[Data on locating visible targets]
"""

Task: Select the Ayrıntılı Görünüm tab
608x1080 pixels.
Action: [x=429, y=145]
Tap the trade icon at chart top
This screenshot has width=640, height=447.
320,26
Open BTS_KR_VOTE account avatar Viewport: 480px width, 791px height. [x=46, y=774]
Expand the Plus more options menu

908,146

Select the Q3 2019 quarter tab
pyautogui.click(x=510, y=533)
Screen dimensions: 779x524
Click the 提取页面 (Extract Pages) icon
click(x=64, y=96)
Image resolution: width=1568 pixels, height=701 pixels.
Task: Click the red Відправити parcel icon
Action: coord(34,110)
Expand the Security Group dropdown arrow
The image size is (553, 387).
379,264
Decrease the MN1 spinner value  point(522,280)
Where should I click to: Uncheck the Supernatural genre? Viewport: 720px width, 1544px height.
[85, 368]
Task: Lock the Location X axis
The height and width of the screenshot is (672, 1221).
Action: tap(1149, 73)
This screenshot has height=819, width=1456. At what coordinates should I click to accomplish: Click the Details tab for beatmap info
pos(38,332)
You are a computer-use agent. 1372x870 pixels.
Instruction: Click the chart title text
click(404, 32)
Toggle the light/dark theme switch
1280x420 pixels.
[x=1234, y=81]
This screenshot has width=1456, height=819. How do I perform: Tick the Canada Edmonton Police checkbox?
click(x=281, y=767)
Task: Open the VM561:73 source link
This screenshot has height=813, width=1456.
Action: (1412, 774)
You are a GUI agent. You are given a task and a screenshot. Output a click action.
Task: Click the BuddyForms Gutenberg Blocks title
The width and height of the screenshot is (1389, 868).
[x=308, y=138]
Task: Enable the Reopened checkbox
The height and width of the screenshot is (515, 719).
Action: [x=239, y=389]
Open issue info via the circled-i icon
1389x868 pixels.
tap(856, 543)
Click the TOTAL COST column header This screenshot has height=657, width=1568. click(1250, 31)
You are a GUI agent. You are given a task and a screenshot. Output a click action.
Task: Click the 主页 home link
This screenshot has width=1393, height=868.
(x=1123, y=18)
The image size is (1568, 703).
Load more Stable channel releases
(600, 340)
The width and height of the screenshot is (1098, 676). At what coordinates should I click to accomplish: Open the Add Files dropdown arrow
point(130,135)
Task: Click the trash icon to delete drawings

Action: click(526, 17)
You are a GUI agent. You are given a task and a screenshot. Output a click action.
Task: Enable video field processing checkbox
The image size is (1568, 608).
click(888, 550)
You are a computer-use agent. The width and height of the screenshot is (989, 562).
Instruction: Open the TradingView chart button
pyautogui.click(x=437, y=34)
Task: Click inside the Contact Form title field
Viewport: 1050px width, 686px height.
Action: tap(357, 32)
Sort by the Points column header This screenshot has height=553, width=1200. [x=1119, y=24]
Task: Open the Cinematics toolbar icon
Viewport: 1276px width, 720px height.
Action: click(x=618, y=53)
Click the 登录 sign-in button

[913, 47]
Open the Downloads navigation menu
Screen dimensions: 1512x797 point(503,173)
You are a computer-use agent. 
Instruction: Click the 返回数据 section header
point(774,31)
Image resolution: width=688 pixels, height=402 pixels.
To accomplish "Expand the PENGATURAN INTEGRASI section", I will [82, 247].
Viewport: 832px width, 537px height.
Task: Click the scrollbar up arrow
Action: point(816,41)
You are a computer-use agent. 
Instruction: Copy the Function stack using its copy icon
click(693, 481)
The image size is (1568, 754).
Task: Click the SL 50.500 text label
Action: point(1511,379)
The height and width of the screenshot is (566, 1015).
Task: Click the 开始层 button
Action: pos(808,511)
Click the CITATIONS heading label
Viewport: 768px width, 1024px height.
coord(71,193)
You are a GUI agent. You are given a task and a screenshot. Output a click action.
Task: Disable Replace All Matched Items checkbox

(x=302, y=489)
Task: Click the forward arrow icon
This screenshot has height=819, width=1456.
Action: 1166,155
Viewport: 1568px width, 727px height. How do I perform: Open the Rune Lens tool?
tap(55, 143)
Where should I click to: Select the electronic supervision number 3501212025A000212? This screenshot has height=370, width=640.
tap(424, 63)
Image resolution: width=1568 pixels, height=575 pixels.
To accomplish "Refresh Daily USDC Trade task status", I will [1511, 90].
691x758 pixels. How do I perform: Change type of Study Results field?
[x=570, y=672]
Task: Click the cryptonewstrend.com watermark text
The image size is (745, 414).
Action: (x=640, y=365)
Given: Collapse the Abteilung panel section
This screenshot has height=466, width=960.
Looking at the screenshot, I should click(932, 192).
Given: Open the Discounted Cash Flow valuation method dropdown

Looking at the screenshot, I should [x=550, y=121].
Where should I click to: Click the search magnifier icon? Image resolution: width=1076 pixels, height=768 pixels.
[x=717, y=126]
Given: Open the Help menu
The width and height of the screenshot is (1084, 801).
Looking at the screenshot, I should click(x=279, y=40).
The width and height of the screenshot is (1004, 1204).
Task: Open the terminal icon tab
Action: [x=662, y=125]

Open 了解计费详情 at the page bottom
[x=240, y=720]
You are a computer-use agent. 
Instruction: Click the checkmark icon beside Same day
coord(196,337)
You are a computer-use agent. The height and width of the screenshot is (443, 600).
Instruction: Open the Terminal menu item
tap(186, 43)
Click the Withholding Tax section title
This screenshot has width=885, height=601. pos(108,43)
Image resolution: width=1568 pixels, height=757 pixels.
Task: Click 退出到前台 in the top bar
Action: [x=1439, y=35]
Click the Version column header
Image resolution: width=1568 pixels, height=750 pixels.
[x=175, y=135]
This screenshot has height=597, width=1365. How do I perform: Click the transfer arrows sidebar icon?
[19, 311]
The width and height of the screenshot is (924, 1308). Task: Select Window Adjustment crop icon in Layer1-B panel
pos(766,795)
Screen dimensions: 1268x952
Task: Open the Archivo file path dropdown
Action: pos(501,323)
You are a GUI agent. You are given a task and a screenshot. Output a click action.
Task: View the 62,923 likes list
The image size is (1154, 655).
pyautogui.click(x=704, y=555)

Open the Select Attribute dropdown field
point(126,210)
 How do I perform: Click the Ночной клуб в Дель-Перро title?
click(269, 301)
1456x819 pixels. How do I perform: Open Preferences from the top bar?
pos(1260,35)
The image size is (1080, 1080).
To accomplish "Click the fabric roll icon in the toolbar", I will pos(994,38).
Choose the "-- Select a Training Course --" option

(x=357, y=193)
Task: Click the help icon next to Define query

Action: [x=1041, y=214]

"""

WHAT IS ASKED >> Format all of the rows above as a Markdown table with two columns, "Line" for a running number and "Content" for the text of that line. Leave out any blank lines.

ANSWER IN FULL >>
| Line | Content |
|---|---|
| 1 | Task: Select the Ayrıntılı Görünüm tab |
| 2 | 608x1080 pixels. |
| 3 | Action: [x=429, y=145] |
| 4 | Tap the trade icon at chart top |
| 5 | This screenshot has width=640, height=447. |
| 6 | 320,26 |
| 7 | Open BTS_KR_VOTE account avatar Viewport: 480px width, 791px height. [x=46, y=774] |
| 8 | Expand the Plus more options menu |
| 9 | 908,146 |
| 10 | Select the Q3 2019 quarter tab |
| 11 | pyautogui.click(x=510, y=533) |
| 12 | Screen dimensions: 779x524 |
| 13 | Click the 提取页面 (Extract Pages) icon |
| 14 | click(x=64, y=96) |
| 15 | Image resolution: width=1568 pixels, height=701 pixels. |
| 16 | Task: Click the red Відправити parcel icon |
| 17 | Action: coord(34,110) |
| 18 | Expand the Security Group dropdown arrow |
| 19 | The image size is (553, 387). |
| 20 | 379,264 |
| 21 | Decrease the MN1 spinner value  point(522,280) |
| 22 | Where should I click to: Uncheck the Supernatural genre? Viewport: 720px width, 1544px height. |
| 23 | [85, 368] |
| 24 | Task: Lock the Location X axis |
| 25 | The height and width of the screenshot is (672, 1221). |
| 26 | Action: tap(1149, 73) |
| 27 | This screenshot has height=819, width=1456. At what coordinates should I click to accomplish: Click the Details tab for beatmap info |
| 28 | pos(38,332) |
| 29 | You are a computer-use agent. 1372x870 pixels. |
| 30 | Instruction: Click the chart title text |
| 31 | click(404, 32) |
| 32 | Toggle the light/dark theme switch |
| 33 | 1280x420 pixels. |
| 34 | [x=1234, y=81] |
| 35 | This screenshot has width=1456, height=819. How do I perform: Tick the Canada Edmonton Police checkbox? |
| 36 | click(x=281, y=767) |
| 37 | Task: Open the VM561:73 source link |
| 38 | This screenshot has height=813, width=1456. |
| 39 | Action: (1412, 774) |
| 40 | You are a GUI agent. You are given a task and a screenshot. Output a click action. |
| 41 | Task: Click the BuddyForms Gutenberg Blocks title |
| 42 | The width and height of the screenshot is (1389, 868). |
| 43 | [x=308, y=138] |
| 44 | Task: Enable the Reopened checkbox |
| 45 | The height and width of the screenshot is (515, 719). |
| 46 | Action: [x=239, y=389] |
| 47 | Open issue info via the circled-i icon |
| 48 | 1389x868 pixels. |
| 49 | tap(856, 543) |
| 50 | Click the TOTAL COST column header This screenshot has height=657, width=1568. click(1250, 31) |
| 51 | You are a GUI agent. You are given a task and a screenshot. Output a click action. |
| 52 | Task: Click the 主页 home link |
| 53 | This screenshot has width=1393, height=868. |
| 54 | (x=1123, y=18) |
| 55 | The image size is (1568, 703). |
| 56 | Load more Stable channel releases |
| 57 | (600, 340) |
| 58 | The width and height of the screenshot is (1098, 676). At what coordinates should I click to accomplish: Open the Add Files dropdown arrow |
| 59 | point(130,135) |
| 60 | Task: Click the trash icon to delete drawings |
| 61 | Action: click(526, 17) |
| 62 | You are a GUI agent. You are given a task and a screenshot. Output a click action. |
| 63 | Task: Enable video field processing checkbox |
| 64 | The image size is (1568, 608). |
| 65 | click(888, 550) |
| 66 | You are a computer-use agent. The width and height of the screenshot is (989, 562). |
| 67 | Instruction: Open the TradingView chart button |
| 68 | pyautogui.click(x=437, y=34) |
| 69 | Task: Click inside the Contact Form title field |
| 70 | Viewport: 1050px width, 686px height. |
| 71 | Action: tap(357, 32) |
| 72 | Sort by the Points column header This screenshot has height=553, width=1200. [x=1119, y=24] |
| 73 | Task: Open the Cinematics toolbar icon |
| 74 | Viewport: 1276px width, 720px height. |
| 75 | Action: click(x=618, y=53) |
| 76 | Click the 登录 sign-in button |
| 77 | [913, 47] |
| 78 | Open the Downloads navigation menu |
| 79 | Screen dimensions: 1512x797 point(503,173) |
| 80 | You are a computer-use agent.  |
| 81 | Instruction: Click the 返回数据 section header |
| 82 | point(774,31) |
| 83 | Image resolution: width=688 pixels, height=402 pixels. |
| 84 | To accomplish "Expand the PENGATURAN INTEGRASI section", I will [82, 247]. |
| 85 | Viewport: 832px width, 537px height. |
| 86 | Task: Click the scrollbar up arrow |
| 87 | Action: point(816,41) |
| 88 | You are a computer-use agent.  |
| 89 | Instruction: Copy the Function stack using its copy icon |
| 90 | click(693, 481) |
| 91 | The image size is (1568, 754). |
| 92 | Task: Click the SL 50.500 text label |
| 93 | Action: point(1511,379) |
| 94 | The height and width of the screenshot is (566, 1015). |
| 95 | Task: Click the 开始层 button |
| 96 | Action: pos(808,511) |
| 97 | Click the CITATIONS heading label |
| 98 | Viewport: 768px width, 1024px height. |
| 99 | coord(71,193) |
| 100 | You are a GUI agent. You are given a task and a screenshot. Output a click action. |
| 101 | Task: Disable Replace All Matched Items checkbox |
| 102 | (x=302, y=489) |
| 103 | Task: Click the forward arrow icon |
| 104 | This screenshot has height=819, width=1456. |
| 105 | Action: 1166,155 |
| 106 | Viewport: 1568px width, 727px height. How do I perform: Open the Rune Lens tool? |
| 107 | tap(55, 143) |
| 108 | Where should I click to: Select the electronic supervision number 3501212025A000212? This screenshot has height=370, width=640. |
| 109 | tap(424, 63) |
| 110 | Image resolution: width=1568 pixels, height=575 pixels. |
| 111 | To accomplish "Refresh Daily USDC Trade task status", I will [1511, 90]. |
| 112 | 691x758 pixels. How do I perform: Change type of Study Results field? |
| 113 | [x=570, y=672] |
| 114 | Task: Click the cryptonewstrend.com watermark text |
| 115 | The image size is (745, 414). |
| 116 | Action: (x=640, y=365) |
| 117 | Given: Collapse the Abteilung panel section |
| 118 | This screenshot has height=466, width=960. |
| 119 | Looking at the screenshot, I should click(932, 192). |
| 120 | Given: Open the Discounted Cash Flow valuation method dropdown |
| 121 | Looking at the screenshot, I should [x=550, y=121]. |
| 122 | Where should I click to: Click the search magnifier icon? Image resolution: width=1076 pixels, height=768 pixels. |
| 123 | [x=717, y=126] |
| 124 | Given: Open the Help menu |
| 125 | The width and height of the screenshot is (1084, 801). |
| 126 | Looking at the screenshot, I should click(x=279, y=40). |
| 127 | The width and height of the screenshot is (1004, 1204). |
| 128 | Task: Open the terminal icon tab |
| 129 | Action: [x=662, y=125] |
| 130 | Open 了解计费详情 at the page bottom |
| 131 | [x=240, y=720] |
| 132 | You are a computer-use agent.  |
| 133 | Instruction: Click the checkmark icon beside Same day |
| 134 | coord(196,337) |
| 135 | You are a computer-use agent. The height and width of the screenshot is (443, 600). |
| 136 | Instruction: Open the Terminal menu item |
| 137 | tap(186, 43) |
| 138 | Click the Withholding Tax section title |
| 139 | This screenshot has width=885, height=601. pos(108,43) |
| 140 | Image resolution: width=1568 pixels, height=757 pixels. |
| 141 | Task: Click 退出到前台 in the top bar |
| 142 | Action: [x=1439, y=35] |
| 143 | Click the Version column header |
| 144 | Image resolution: width=1568 pixels, height=750 pixels. |
| 145 | [x=175, y=135] |
| 146 | This screenshot has height=597, width=1365. How do I perform: Click the transfer arrows sidebar icon? |
| 147 | [19, 311] |
| 148 | The width and height of the screenshot is (924, 1308). Task: Select Window Adjustment crop icon in Layer1-B panel |
| 149 | pos(766,795) |
| 150 | Screen dimensions: 1268x952 |
| 151 | Task: Open the Archivo file path dropdown |
| 152 | Action: pos(501,323) |
| 153 | You are a GUI agent. You are given a task and a screenshot. Output a click action. |
| 154 | Task: View the 62,923 likes list |
| 155 | The image size is (1154, 655). |
| 156 | pyautogui.click(x=704, y=555) |
| 157 | Open the Select Attribute dropdown field |
| 158 | point(126,210) |
| 159 |  How do I perform: Click the Ночной клуб в Дель-Перро title? |
| 160 | click(269, 301) |
| 161 | 1456x819 pixels. How do I perform: Open Preferences from the top bar? |
| 162 | pos(1260,35) |
| 163 | The image size is (1080, 1080). |
| 164 | To accomplish "Click the fabric roll icon in the toolbar", I will pos(994,38). |
| 165 | Choose the "-- Select a Training Course --" option |
| 166 | (x=357, y=193) |
| 167 | Task: Click the help icon next to Define query |
| 168 | Action: [x=1041, y=214] |